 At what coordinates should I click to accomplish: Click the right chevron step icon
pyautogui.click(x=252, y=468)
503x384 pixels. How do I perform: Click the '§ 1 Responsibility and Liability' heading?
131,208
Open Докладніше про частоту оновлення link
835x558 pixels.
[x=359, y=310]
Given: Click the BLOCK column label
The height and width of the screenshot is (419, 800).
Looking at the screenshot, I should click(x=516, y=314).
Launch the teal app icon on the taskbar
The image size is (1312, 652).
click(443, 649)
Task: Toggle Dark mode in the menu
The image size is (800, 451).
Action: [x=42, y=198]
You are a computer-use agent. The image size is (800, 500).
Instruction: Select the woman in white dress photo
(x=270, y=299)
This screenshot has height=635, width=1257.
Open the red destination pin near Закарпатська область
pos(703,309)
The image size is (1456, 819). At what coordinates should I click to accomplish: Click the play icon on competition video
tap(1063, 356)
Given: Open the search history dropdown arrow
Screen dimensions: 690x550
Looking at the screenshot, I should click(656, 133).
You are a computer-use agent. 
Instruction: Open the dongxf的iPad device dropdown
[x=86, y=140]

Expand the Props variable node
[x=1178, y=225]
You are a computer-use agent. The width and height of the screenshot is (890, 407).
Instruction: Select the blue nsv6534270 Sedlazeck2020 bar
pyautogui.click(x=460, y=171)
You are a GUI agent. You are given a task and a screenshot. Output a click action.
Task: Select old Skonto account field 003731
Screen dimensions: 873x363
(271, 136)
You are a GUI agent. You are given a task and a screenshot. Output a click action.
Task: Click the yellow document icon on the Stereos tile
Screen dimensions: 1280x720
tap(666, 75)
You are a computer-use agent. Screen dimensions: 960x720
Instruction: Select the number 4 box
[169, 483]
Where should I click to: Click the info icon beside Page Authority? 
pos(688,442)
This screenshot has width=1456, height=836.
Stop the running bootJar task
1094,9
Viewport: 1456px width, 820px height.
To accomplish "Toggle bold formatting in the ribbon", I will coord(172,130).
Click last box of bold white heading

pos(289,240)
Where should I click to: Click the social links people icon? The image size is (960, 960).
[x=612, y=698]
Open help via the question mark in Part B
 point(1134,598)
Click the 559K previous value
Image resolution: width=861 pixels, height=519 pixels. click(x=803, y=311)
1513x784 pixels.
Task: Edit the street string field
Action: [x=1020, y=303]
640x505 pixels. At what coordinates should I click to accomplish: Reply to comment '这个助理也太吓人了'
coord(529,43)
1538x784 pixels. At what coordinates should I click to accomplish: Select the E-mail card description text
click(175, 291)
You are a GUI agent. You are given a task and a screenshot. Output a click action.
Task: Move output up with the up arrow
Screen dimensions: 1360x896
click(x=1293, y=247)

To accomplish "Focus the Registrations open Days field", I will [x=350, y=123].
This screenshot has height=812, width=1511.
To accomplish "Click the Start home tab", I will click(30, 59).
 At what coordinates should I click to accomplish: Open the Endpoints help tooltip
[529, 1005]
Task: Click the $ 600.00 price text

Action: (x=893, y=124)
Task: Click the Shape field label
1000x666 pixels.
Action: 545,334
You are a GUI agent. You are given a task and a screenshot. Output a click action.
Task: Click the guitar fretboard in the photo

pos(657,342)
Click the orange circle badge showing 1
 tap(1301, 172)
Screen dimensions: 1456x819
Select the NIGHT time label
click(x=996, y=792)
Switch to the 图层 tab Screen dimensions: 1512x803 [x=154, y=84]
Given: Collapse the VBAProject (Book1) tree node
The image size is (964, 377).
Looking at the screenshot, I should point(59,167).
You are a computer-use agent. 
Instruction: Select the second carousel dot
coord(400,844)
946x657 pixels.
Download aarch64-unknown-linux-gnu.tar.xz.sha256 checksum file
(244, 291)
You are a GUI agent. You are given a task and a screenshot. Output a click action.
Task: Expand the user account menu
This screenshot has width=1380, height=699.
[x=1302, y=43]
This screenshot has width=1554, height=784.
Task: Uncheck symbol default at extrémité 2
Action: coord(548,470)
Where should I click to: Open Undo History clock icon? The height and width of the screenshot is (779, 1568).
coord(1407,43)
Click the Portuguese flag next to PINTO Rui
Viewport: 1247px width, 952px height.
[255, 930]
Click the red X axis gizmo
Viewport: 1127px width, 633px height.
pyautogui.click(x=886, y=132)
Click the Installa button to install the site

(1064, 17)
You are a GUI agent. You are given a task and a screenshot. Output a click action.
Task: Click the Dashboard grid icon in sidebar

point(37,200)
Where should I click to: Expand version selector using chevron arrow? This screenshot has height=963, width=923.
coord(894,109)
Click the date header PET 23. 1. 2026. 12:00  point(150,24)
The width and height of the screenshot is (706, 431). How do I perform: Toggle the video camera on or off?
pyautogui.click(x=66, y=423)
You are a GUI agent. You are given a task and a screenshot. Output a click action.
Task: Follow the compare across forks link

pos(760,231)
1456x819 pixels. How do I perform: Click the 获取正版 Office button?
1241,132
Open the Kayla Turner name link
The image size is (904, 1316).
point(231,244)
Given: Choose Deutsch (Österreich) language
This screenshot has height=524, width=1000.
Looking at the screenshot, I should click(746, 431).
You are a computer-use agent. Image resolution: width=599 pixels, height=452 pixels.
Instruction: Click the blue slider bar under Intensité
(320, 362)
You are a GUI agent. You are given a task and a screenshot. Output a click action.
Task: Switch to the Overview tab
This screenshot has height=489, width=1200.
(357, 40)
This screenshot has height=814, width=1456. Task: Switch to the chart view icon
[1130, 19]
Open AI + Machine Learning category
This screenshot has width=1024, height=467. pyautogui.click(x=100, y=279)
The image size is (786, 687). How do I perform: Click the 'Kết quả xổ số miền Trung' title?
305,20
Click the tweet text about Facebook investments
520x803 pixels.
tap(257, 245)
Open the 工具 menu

* * * *

What to do »
Please rewrite the records above as a Markdown table with the columns Number and Entry, giving each line its own numbered row and leaving out blank lines.

Result for this exercise »
| Number | Entry |
|---|---|
| 1 |  At what coordinates should I click to accomplish: Click the right chevron step icon |
| 2 | pyautogui.click(x=252, y=468) |
| 3 | 503x384 pixels. How do I perform: Click the '§ 1 Responsibility and Liability' heading? |
| 4 | 131,208 |
| 5 | Open Докладніше про частоту оновлення link |
| 6 | 835x558 pixels. |
| 7 | [x=359, y=310] |
| 8 | Given: Click the BLOCK column label |
| 9 | The height and width of the screenshot is (419, 800). |
| 10 | Looking at the screenshot, I should click(x=516, y=314). |
| 11 | Launch the teal app icon on the taskbar |
| 12 | The image size is (1312, 652). |
| 13 | click(443, 649) |
| 14 | Task: Toggle Dark mode in the menu |
| 15 | The image size is (800, 451). |
| 16 | Action: [x=42, y=198] |
| 17 | You are a computer-use agent. The image size is (800, 500). |
| 18 | Instruction: Select the woman in white dress photo |
| 19 | (x=270, y=299) |
| 20 | This screenshot has height=635, width=1257. |
| 21 | Open the red destination pin near Закарпатська область |
| 22 | pos(703,309) |
| 23 | The image size is (1456, 819). At what coordinates should I click to accomplish: Click the play icon on competition video |
| 24 | tap(1063, 356) |
| 25 | Given: Open the search history dropdown arrow |
| 26 | Screen dimensions: 690x550 |
| 27 | Looking at the screenshot, I should click(656, 133). |
| 28 | You are a computer-use agent.  |
| 29 | Instruction: Open the dongxf的iPad device dropdown |
| 30 | [x=86, y=140] |
| 31 | Expand the Props variable node |
| 32 | [x=1178, y=225] |
| 33 | You are a computer-use agent. The width and height of the screenshot is (890, 407). |
| 34 | Instruction: Select the blue nsv6534270 Sedlazeck2020 bar |
| 35 | pyautogui.click(x=460, y=171) |
| 36 | You are a GUI agent. You are given a task and a screenshot. Output a click action. |
| 37 | Task: Select old Skonto account field 003731 |
| 38 | Screen dimensions: 873x363 |
| 39 | (271, 136) |
| 40 | You are a GUI agent. You are given a task and a screenshot. Output a click action. |
| 41 | Task: Click the yellow document icon on the Stereos tile |
| 42 | Screen dimensions: 1280x720 |
| 43 | tap(666, 75) |
| 44 | You are a computer-use agent. Screen dimensions: 960x720 |
| 45 | Instruction: Select the number 4 box |
| 46 | [169, 483] |
| 47 | Where should I click to: Click the info icon beside Page Authority?  |
| 48 | pos(688,442) |
| 49 | This screenshot has width=1456, height=836. |
| 50 | Stop the running bootJar task |
| 51 | 1094,9 |
| 52 | Viewport: 1456px width, 820px height. |
| 53 | To accomplish "Toggle bold formatting in the ribbon", I will coord(172,130). |
| 54 | Click last box of bold white heading |
| 55 | pos(289,240) |
| 56 | Where should I click to: Click the social links people icon? The image size is (960, 960). |
| 57 | [x=612, y=698] |
| 58 | Open help via the question mark in Part B |
| 59 |  point(1134,598) |
| 60 | Click the 559K previous value |
| 61 | Image resolution: width=861 pixels, height=519 pixels. click(x=803, y=311) |
| 62 | 1513x784 pixels. |
| 63 | Task: Edit the street string field |
| 64 | Action: [x=1020, y=303] |
| 65 | 640x505 pixels. At what coordinates should I click to accomplish: Reply to comment '这个助理也太吓人了' |
| 66 | coord(529,43) |
| 67 | 1538x784 pixels. At what coordinates should I click to accomplish: Select the E-mail card description text |
| 68 | click(175, 291) |
| 69 | You are a GUI agent. You are given a task and a screenshot. Output a click action. |
| 70 | Task: Move output up with the up arrow |
| 71 | Screen dimensions: 1360x896 |
| 72 | click(x=1293, y=247) |
| 73 | To accomplish "Focus the Registrations open Days field", I will [x=350, y=123]. |
| 74 | This screenshot has height=812, width=1511. |
| 75 | To accomplish "Click the Start home tab", I will click(30, 59). |
| 76 |  At what coordinates should I click to accomplish: Open the Endpoints help tooltip |
| 77 | [529, 1005] |
| 78 | Task: Click the $ 600.00 price text |
| 79 | Action: (x=893, y=124) |
| 80 | Task: Click the Shape field label |
| 81 | 1000x666 pixels. |
| 82 | Action: 545,334 |
| 83 | You are a GUI agent. You are given a task and a screenshot. Output a click action. |
| 84 | Task: Click the guitar fretboard in the photo |
| 85 | pos(657,342) |
| 86 | Click the orange circle badge showing 1 |
| 87 |  tap(1301, 172) |
| 88 | Screen dimensions: 1456x819 |
| 89 | Select the NIGHT time label |
| 90 | click(x=996, y=792) |
| 91 | Switch to the 图层 tab Screen dimensions: 1512x803 [x=154, y=84] |
| 92 | Given: Collapse the VBAProject (Book1) tree node |
| 93 | The image size is (964, 377). |
| 94 | Looking at the screenshot, I should point(59,167). |
| 95 | You are a computer-use agent.  |
| 96 | Instruction: Select the second carousel dot |
| 97 | coord(400,844) |
| 98 | 946x657 pixels. |
| 99 | Download aarch64-unknown-linux-gnu.tar.xz.sha256 checksum file |
| 100 | (244, 291) |
| 101 | You are a GUI agent. You are given a task and a screenshot. Output a click action. |
| 102 | Task: Expand the user account menu |
| 103 | This screenshot has width=1380, height=699. |
| 104 | [x=1302, y=43] |
| 105 | This screenshot has width=1554, height=784. |
| 106 | Task: Uncheck symbol default at extrémité 2 |
| 107 | Action: coord(548,470) |
| 108 | Where should I click to: Open Undo History clock icon? The height and width of the screenshot is (779, 1568). |
| 109 | coord(1407,43) |
| 110 | Click the Portuguese flag next to PINTO Rui |
| 111 | Viewport: 1247px width, 952px height. |
| 112 | [255, 930] |
| 113 | Click the red X axis gizmo |
| 114 | Viewport: 1127px width, 633px height. |
| 115 | pyautogui.click(x=886, y=132) |
| 116 | Click the Installa button to install the site |
| 117 | (1064, 17) |
| 118 | You are a GUI agent. You are given a task and a screenshot. Output a click action. |
| 119 | Task: Click the Dashboard grid icon in sidebar |
| 120 | point(37,200) |
| 121 | Where should I click to: Expand version selector using chevron arrow? This screenshot has height=963, width=923. |
| 122 | coord(894,109) |
| 123 | Click the date header PET 23. 1. 2026. 12:00  point(150,24) |
| 124 | The width and height of the screenshot is (706, 431). How do I perform: Toggle the video camera on or off? |
| 125 | pyautogui.click(x=66, y=423) |
| 126 | You are a GUI agent. You are given a task and a screenshot. Output a click action. |
| 127 | Task: Follow the compare across forks link |
| 128 | pos(760,231) |
| 129 | 1456x819 pixels. How do I perform: Click the 获取正版 Office button? |
| 130 | 1241,132 |
| 131 | Open the Kayla Turner name link |
| 132 | The image size is (904, 1316). |
| 133 | point(231,244) |
| 134 | Given: Choose Deutsch (Österreich) language |
| 135 | This screenshot has height=524, width=1000. |
| 136 | Looking at the screenshot, I should click(746, 431). |
| 137 | You are a computer-use agent. Image resolution: width=599 pixels, height=452 pixels. |
| 138 | Instruction: Click the blue slider bar under Intensité |
| 139 | (320, 362) |
| 140 | You are a GUI agent. You are given a task and a screenshot. Output a click action. |
| 141 | Task: Switch to the Overview tab |
| 142 | This screenshot has height=489, width=1200. |
| 143 | (357, 40) |
| 144 | This screenshot has height=814, width=1456. Task: Switch to the chart view icon |
| 145 | [1130, 19] |
| 146 | Open AI + Machine Learning category |
| 147 | This screenshot has width=1024, height=467. pyautogui.click(x=100, y=279) |
| 148 | The image size is (786, 687). How do I perform: Click the 'Kết quả xổ số miền Trung' title? |
| 149 | 305,20 |
| 150 | Click the tweet text about Facebook investments |
| 151 | 520x803 pixels. |
| 152 | tap(257, 245) |
| 153 | Open the 工具 menu |